In Africa, the rhino, lion, leopard, cape buffalo, and elephant are known as “The Big Five” because they are the hardest to kill.It becomes a goal of tourists to try to see all of them. We were no different, so we set out to find them (and more!). The two most difficult to see are the black rhino, which is solitary and few in number, and the leopard, which are also few in number and very shy.The Cape Buffalo is the most dangerous, and the lion is the only one that can kill all the others. Today we saw four of the five, and We are hopeful that we will see the leopard as well.
Our first game drive on day 1 of safari was through Taranguire National park, renowned for its elephant population. and we certainly found that out. By the second day, at one point, when an elephant herd came near the car, we were more interested in trying to photograph a bird in flight on the other side of the car! However, one of our initial encounters involved a herd passing very close to the car; so close that I could have reached out and touched the elephant’s eye.It was exhilarating to be so close, and to hear them breathe, grunt, fart, etc. They ignore vehicles as long as you are quiet, though one mother trumpeted angrily at us as we drove away after photographing her with her baby.

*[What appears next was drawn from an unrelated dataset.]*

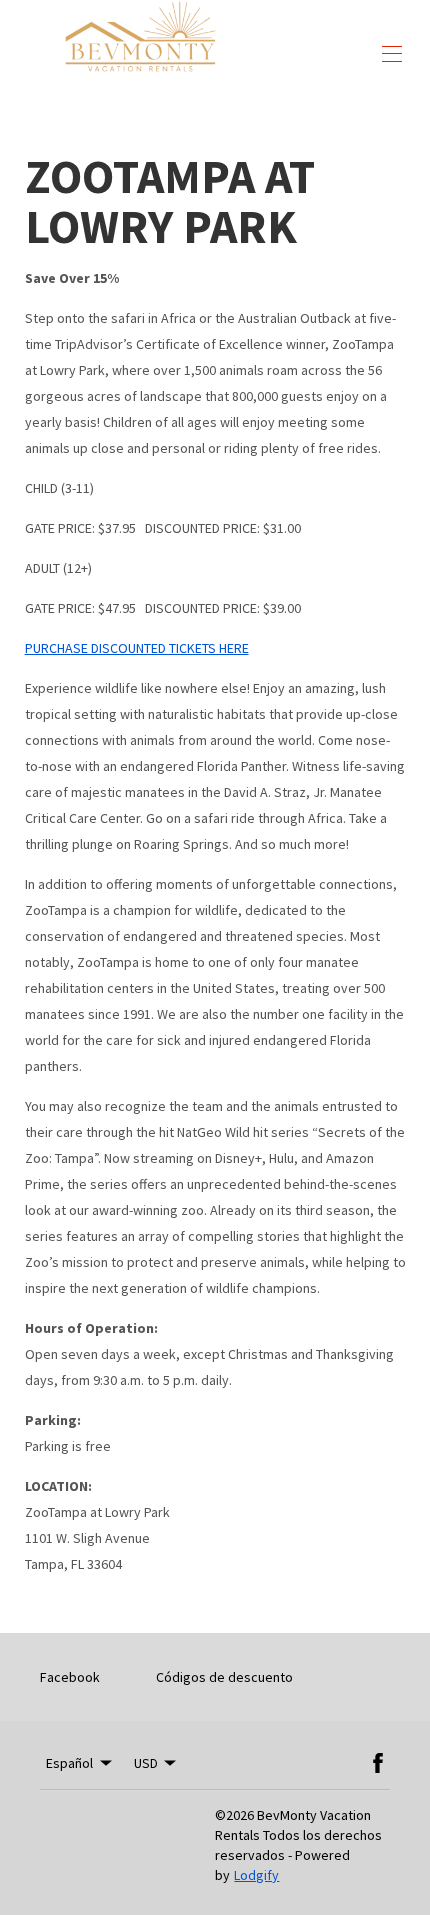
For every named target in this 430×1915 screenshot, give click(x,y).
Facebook (70, 1677)
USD (146, 1763)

The elephants are wonderful to watch in the water; they roll, wallow, spray themselves and each other, and just have a big old time playing and cooling off from the heat. Then they get out, and blow huge clouds of dust on themselves with their trunks.
The giraffes are tall and gangly, yet graceful. They eat the leaves of the Acacia tree, which is the common tree in Africa, even though it has 2 inch thorns on it.
Along with the elephants, we saw herds of giraffe, jackals, ostrich, wart hogs (which George calls “lion chocolate”), gazelles,. impalas, and many beautiful birds, which are probably my favorite creatures to photograph no matter where I am. You probablyknow as much about them as we do, so just enjoy the photos.Taranguire was really about the elephants and giraffe.
And of course, no African safari would be complete without the mention of the dreaded tse tse fly.Pre-trip research indicated that they were almost everywhere, they bite unmercifully, and no insect repellant was effective. They are attracted to the colors blue and black, so we did not wear those colors.Sure enough, the little bastards were constantly with us, andeven got in a couple of bites on my hand, but all in all, they weren’t as bad as we had feared, ‘and we had dressed appropriately, wearing lightweight long sleeve shirts and pants.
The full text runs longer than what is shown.